§ **SEGMENTO DE TEXTO**

Quando a Segunda Guerra Mundial terminou, a ucraniana Lyunbov Kacmmaryk tinha apenas quatro anos de idade. “O meu pai foi um herói da guerra”, recorda a mulher de 72 anos, que chegou esta semana a Faro. Durante toda a infância ouviu o pai, antigo combatente na batalha de Berlim, contar histórias da guerra. “Agora, vejo a destruição e morte do meu país”, lamenta.

O sofrimento e o desejo de vencer estão estampados no olhar. “Se fosse mais nova ia combater”, declara, levando a mão ao peito em sinal de patriotismo.

Durante toda a semana, o Centro Nacional de Apoio e Integração dos Migrantes recebeu refugiados.

A filha, Liana Kacmmaryk, a viver em Portugal há 22 anos, acha que a mãe não vai coabitar com ela durante muito tempo. “Mal termine a guerra, ela vai regressar”, antevê. A mulher, de 52 anos, leva uma vida dura de trabalho. Começa nas limpezas às 6h30 da madrugada, termina às às sete da tarde.

“Estou em família”, diz a mãe, depois de sentir o conforto de um colchão e os afectos de um lar. Mas, logo de seguida, deixa transparecer intranquilidade. “Rezo e choro todas as horas.”

A bisneta, nascida há duas semanas, chora. Liana pega-a ao colo, e fica a admirar a bebé. A bisavó desabafa: “Gosto de estar em Portugal, mas não deixo de pensar do meu país.”

Os tempos do pós-Segunda Guerra Mundial continuam presentes na memória da idosa. As galochas, usadas nos dias de chuva e frio, recorda, não chegavam para os oito filhos do herói da guerra. “Quando eu calçava botas, os meus irmãos andavam descalços, depois trocávamos.”

Lyunbov Kacmmaryk ficou viúva há oito anos. Na Ucrânia, fazia-lhe companhia um neto de 33 anos. “Ele não veio para Portugal, pode ser chamado para ir combater”, justifica. O irmão, de 18 anos, estudante no conservatório, está nas mesmas circunstâncias. “É tão jovem…”, desabafa, lembrando as vidas que estão a tombar, numa terra que vivia em paz. A filha faz de tradutora na conversa com o PÚBLICO e, ao mesmo tempo, vai deixando cair notas de esperança: “Tenho fé que a guerra termine até ao fim do mês”, diz.

§ **EXERCÍCIOS**
[a] Devolva, sem qualquer alteração, o trecho da reportagem sobre Lyunbov Kacmmaryk que se inicia com as palavras "Quando a Segunda" e termina em "Migrantes recebeu refugiados.".
[b] Na reportagem sobre Lyunbov Kacmmaryk, que idades em anos têm as pessoas no momento em que a conversa decorre? Indique cada pessoa com a respetiva idade.
[c] Escreva a continuação da reportagem sobre Lyunbov Kacmmaryk a partir do ponto em que ela termina.

§ **EXCERTO DE DADOS**
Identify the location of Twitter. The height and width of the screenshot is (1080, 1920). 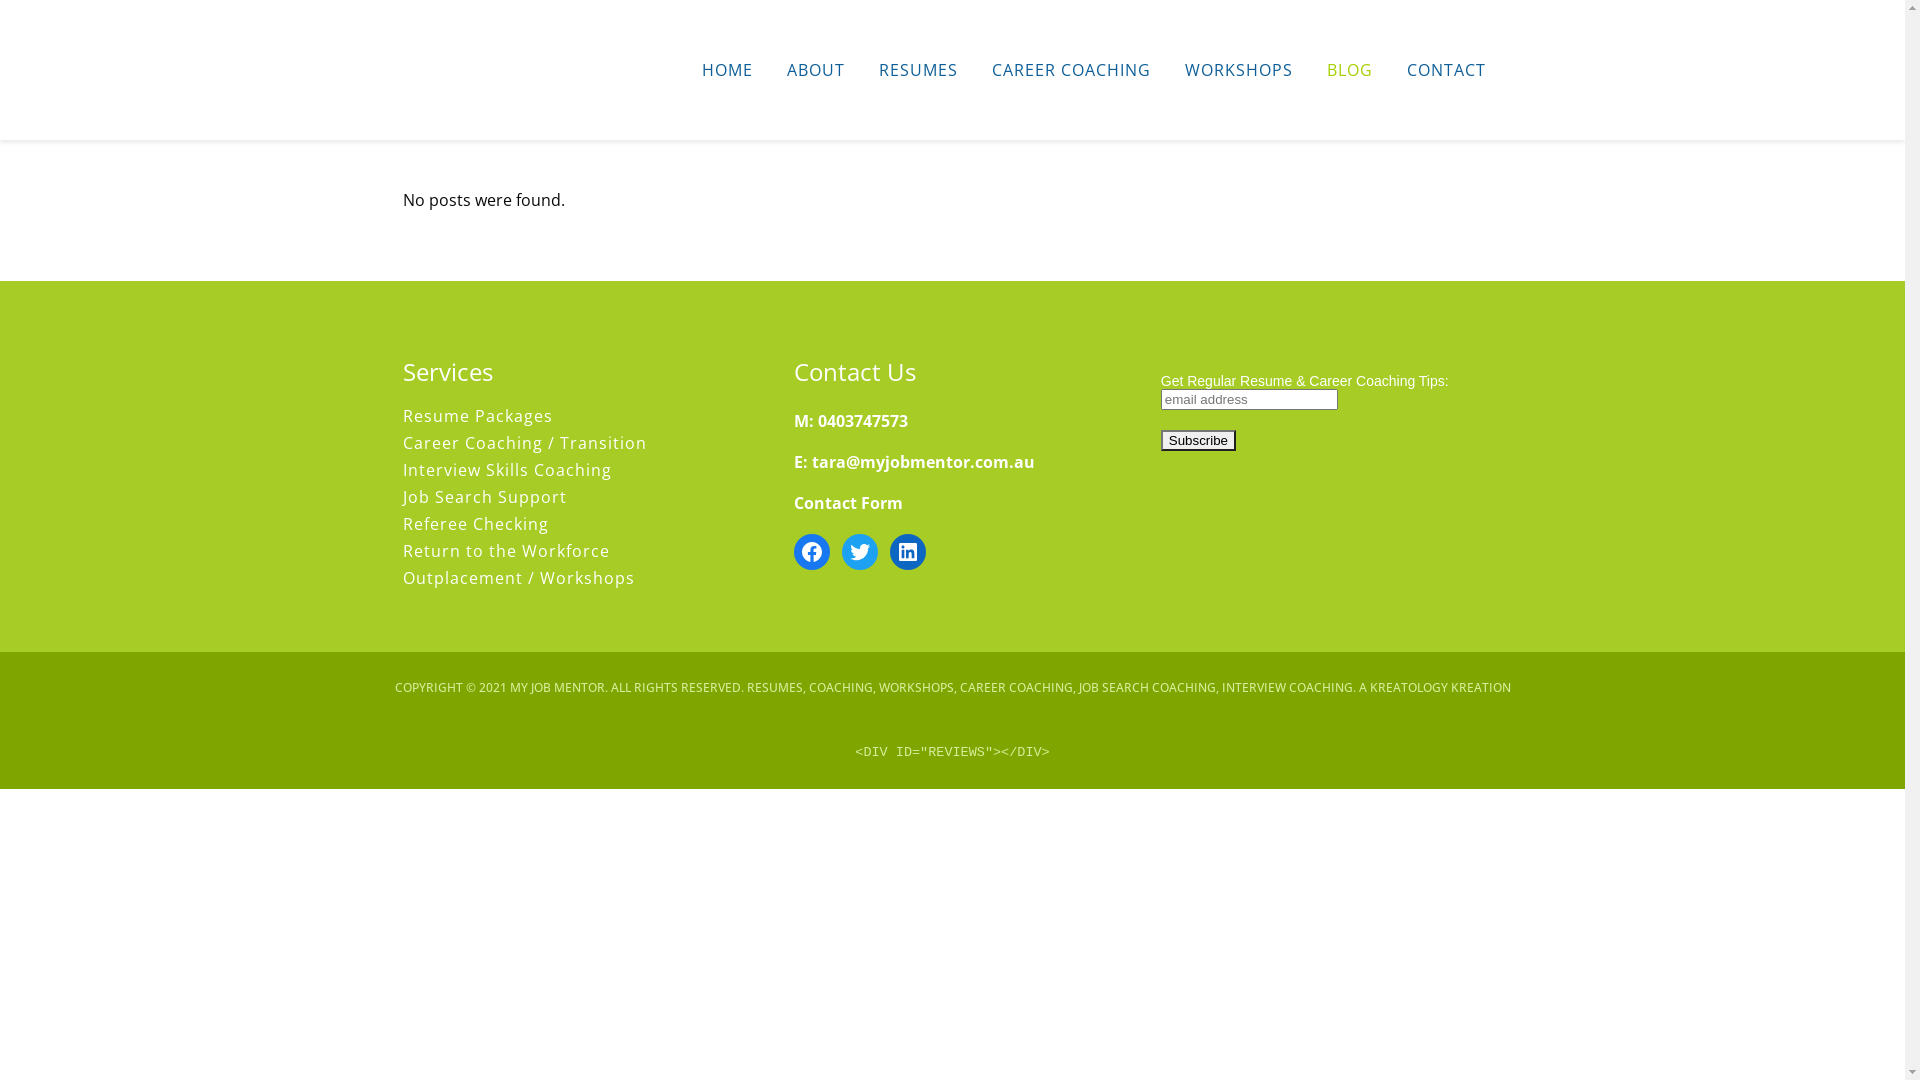
(860, 552).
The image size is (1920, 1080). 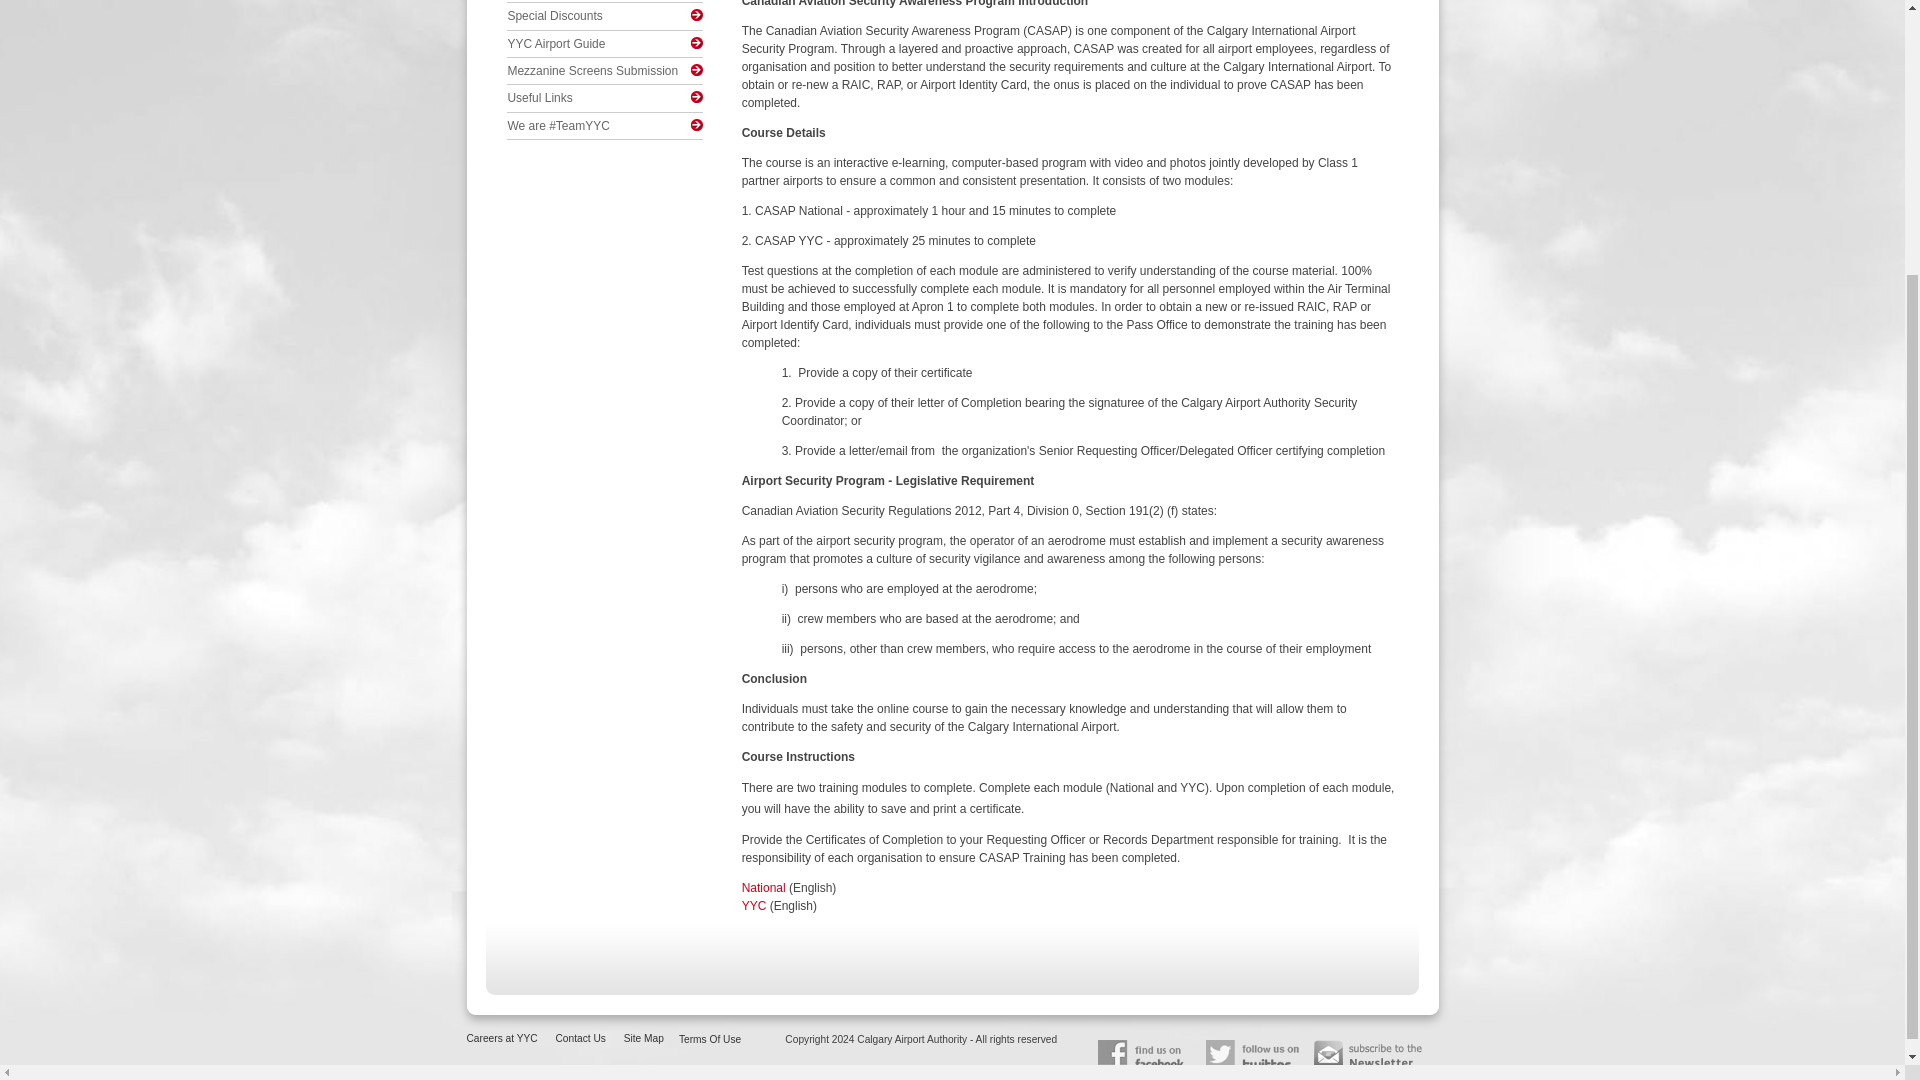 What do you see at coordinates (596, 44) in the screenshot?
I see `YYC Airport Guide` at bounding box center [596, 44].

§ **RESPOSTAS DOS EXERCÍCIOS**
[a]
Quando a Segunda Guerra Mundial terminou, a ucraniana Lyunbov Kacmmaryk tinha apenas quatro anos de idade. “O meu pai foi um herói da guerra”, recorda a mulher de 72 anos, que chegou esta semana a Faro. Durante toda a infância ouviu o pai, antigo combatente na batalha de Berlim, contar histórias da guerra. “Agora, vejo a destruição e morte do meu país”, lamenta.

O sofrimento e o desejo de vencer estão estampados no olhar. “Se fosse mais nova ia combater”, declara, levando a mão ao peito em sinal de patriotismo.

Durante toda a semana, o Centro Nacional de Apoio e Integração dos Migrantes recebeu refugiados.

[b]
Lyunbov Kacmmaryk: 72 anos
Liana Kacmmaryk: 52 anos
O neto de Lyunbov: 33 anos
O irmão desse neto: 18 anos

[c]
O primeiro autocarro, vindo da Polónia, chegou terça-feira a Olhão. A viagem, na primeira noite”, foi difícil, muito difícil”, relatou o motorista Fernando Coelho, descrevendo o ambiente a bordo. “As crianças choravam muito”, conta. No dia seguinte, “quando perceberam que nós estávamos ali para ajudar, as coisas acalmaram”. Lyunbov Kacmmaryk, a mais velha desse grupo de 46 de refugiados, confirma: “Não consegui descansar durante a viagem.” Mas, os dois dias passados numa estação de comboios na Polónia enquanto aguardar transporte para Portugal, foram, também, de desassossego. “Estava toda a gente stressada.”

“Não consigo ver televisão, estão a matar mulheres e crianças, lançando bombas sobre as cidades.” Na Ucrânia, além dos seus dois netos, deixou para trás duas irmãs.

Liana abre o álbum das recordações. “Tenho uma foto do meu avô, fardado, com as medalhas ao peito”, enfatiza. Ao agregado familiar, de quatro elementos, juntou-se mais Lyunbov. Para que todos tivessem lugar num apartamento T3, o filho do casal, de 27 anos, passou a dormir na sala. As associações de apoio aos refugiados, na região, relatam casos em que um T2 chega a albergar dez pessoas. As acções e manifestações de solidariedade acontecem um pouco por todo a região. “Foram todos muito simpáticos para comigo.” Em resposta aos apoios recebidos, diz que já aprendeu uma palavra em português: “Obrigado.”